→ **Actions to take**:
1) The text on opiate addiction treatment names several restrictions that insurers and Medicaid programs place on users of addiction medicines. List every one of these restrictions.
2) Reproduce the part of the text on opiate addiction treatment starting with "Firstly, it shows" and going on through "buprenorphine and naloxone.".
3) Write the next part of the text on opiate addiction treatment, picking up after its final sentence.

Treatment Is Available
This is why, alongside psychological interventions, drugs such as methadone, buprenorphine and naloxone have been developed to help people struggling with opiate addictions. While methadone and buprenorphine are used to help users gradually decrease their opiate consumption, naloxone is used specifically to counter the effects of an overdose. The key point here is that medicine that could help with the epidemic is available; it isn’t that the medicine doesn’t work or hasn’t been invented.
It is clear that while opiate painkiller abuse is one of the most significant causes of death in the U.S. today, a mixture of psychological and pharmacological interventions can be used to treat anybody affected. The only problem is that they often aren’t being used and the paper from the Avisa Group—which was commissioned by the American Society of Addiction Medicine—reveals the reasons in undeniable detail.
Firstly, it shows that rural or especially poor areas have higher rates of overdose from prescription medicines, and that Medicaid users are also at an increased risk. The Affordable Care Act, due to come into effect in January, will dramatically increase the numbers of drug-addicted Americans enrolled with Medicaid and other health insurance plans. This sounds like a good thing, but the benefits are limited when you consider the wide range of restrictions placed by providers on the users of medicines like methadone, buprenorphine and naloxone.
The list of restrictions is unfortunately long and inevitably causes a great deal of harm by making it harder to access potentially life-saving medicines. Some medicines aren’t covered by specific insurers or state Medicaid programs, there are limits on the dosages allowed (which don’t always allow for the recommended dosage of the medicine), unrealistic limits on refills and limits on the amount of medicines such as buprenorphine and methadone that you can be prescribed over the course of your lifetime (which are unheard of for other medicines).

→ **Listed entries**:

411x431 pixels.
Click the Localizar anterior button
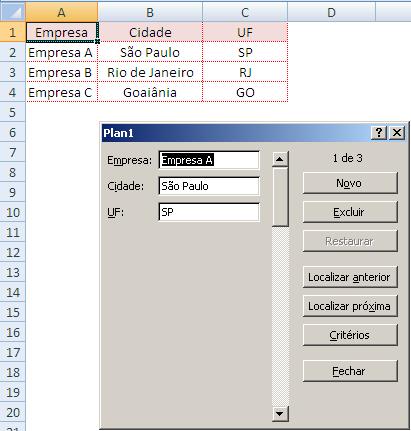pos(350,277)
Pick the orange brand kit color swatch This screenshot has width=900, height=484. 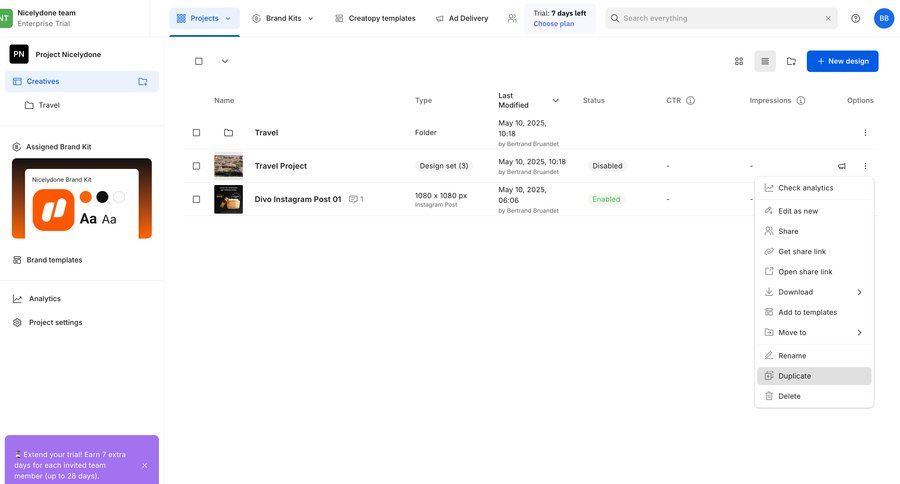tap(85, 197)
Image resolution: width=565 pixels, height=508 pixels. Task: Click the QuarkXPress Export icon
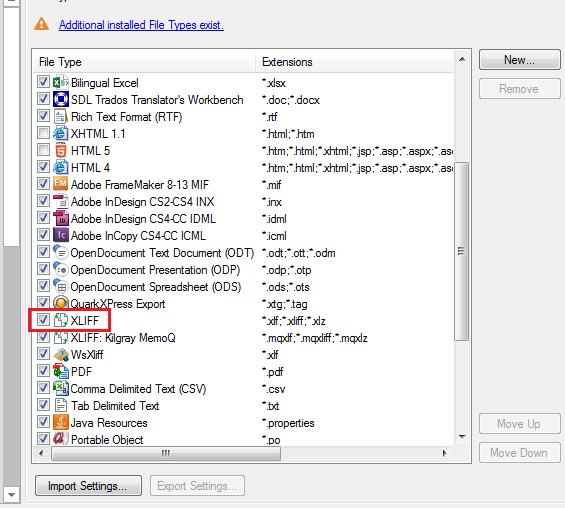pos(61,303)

==

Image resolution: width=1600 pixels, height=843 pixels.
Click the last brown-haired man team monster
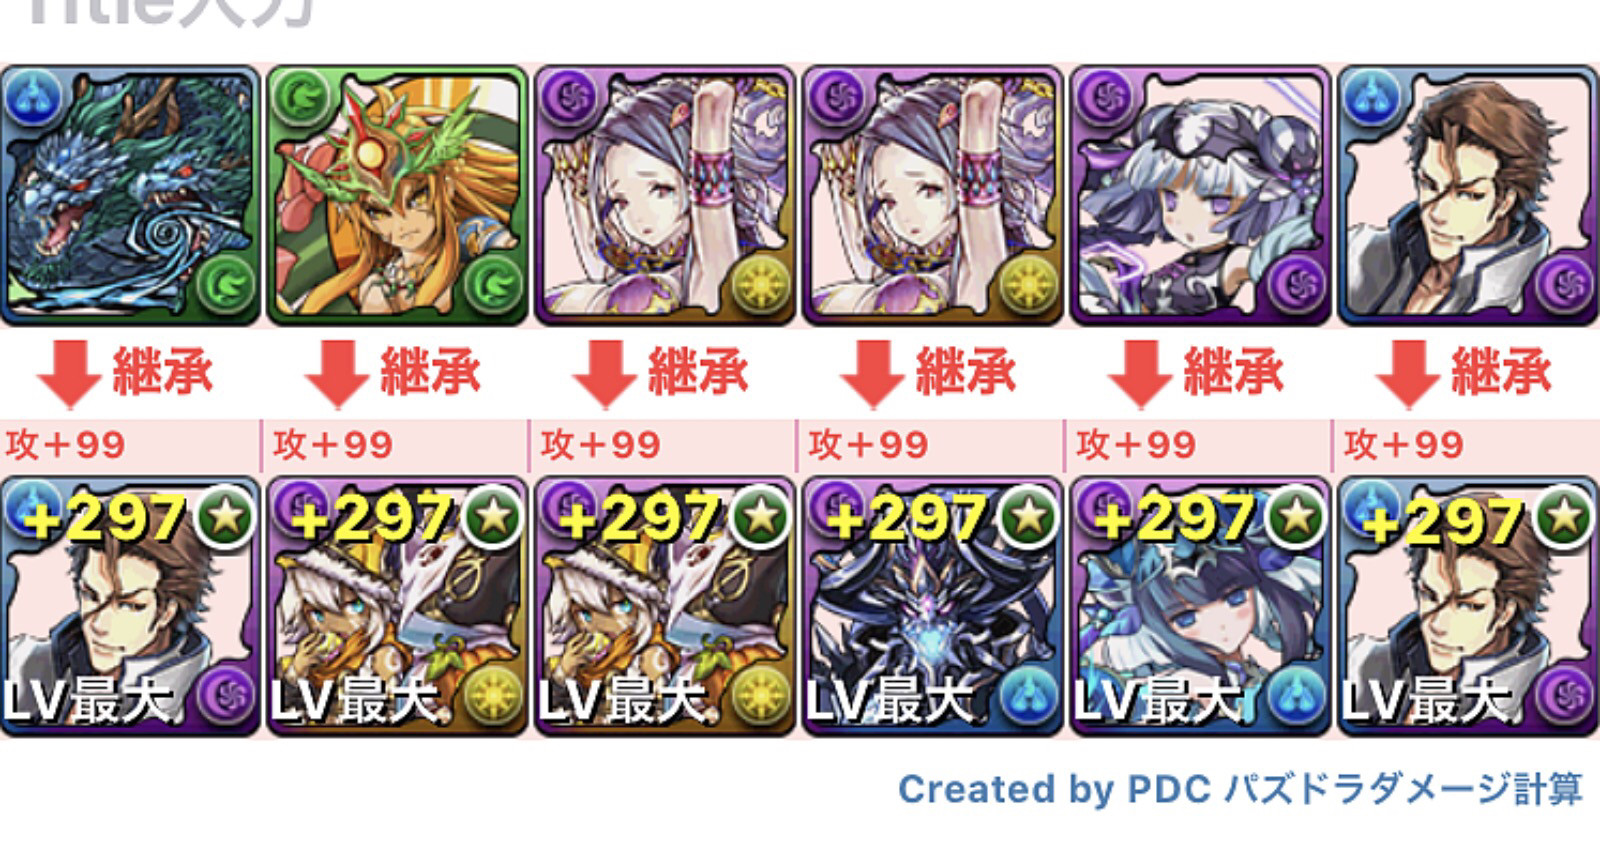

→ **Results of the exercise**:
1)
- Some medicines are not covered by specific insurers or state Medicaid programs.
- Dosages are limited, and the limits do not always allow for the recommended dosage.
- There are unrealistic limits on refills.
- There are limits on how much of medicines such as buprenorphine and methadone a person can be prescribed over a lifetime.

2)
Firstly, it shows that rural or especially poor areas have higher rates of overdose from prescription medicines, and that Medicaid users are also at an increased risk. The Affordable Care Act, due to come into effect in January, will dramatically increase the numbers of drug-addicted Americans enrolled with Medicaid and other health insurance plans. This sounds like a good thing, but the benefits are limited when you consider the wide range of restrictions placed by providers on the users of medicines like methadone, buprenorphine and naloxone.

3)
Perhaps most shockingly, the insurance companies require authorization and re-authorization processes to be completed, which become more complex the more times a patient has to complete them. These include things like the requirement of counseling before authorization is granted, and this often also involves the insurance companies demanding the counselor’s treatment notes and the patient’s attendance records before making a decision. In many cases, cheaper treatments (which are considerably less likely to be effective) must be tried before authorization is granted, and the entire process can take several days or even weeks. During this time, it’s inevitable that some drug abusers relapse, overdose and die as a result.
Still Fighting Stigma?
The fact that such restrictions don’t exist for other medicines is the worst point revealed by this report, because it essentially shows that addiction is still being stigmatized. How you can morally justify imposing a lifetime restriction on treatment for somebody suffering from a chronic condition is completely beyond comprehension. Nobody would tell a diabetic that they’ve used up their lifetime supply of insulin, yet it’s commonplace for drug users to be told the equivalent. It reflects a deep-seated assumption that drug addiction is somehow a “choice,” and this assumption must be shattered if we’re ever to reduce the public health impact of prescription painkiller addiction.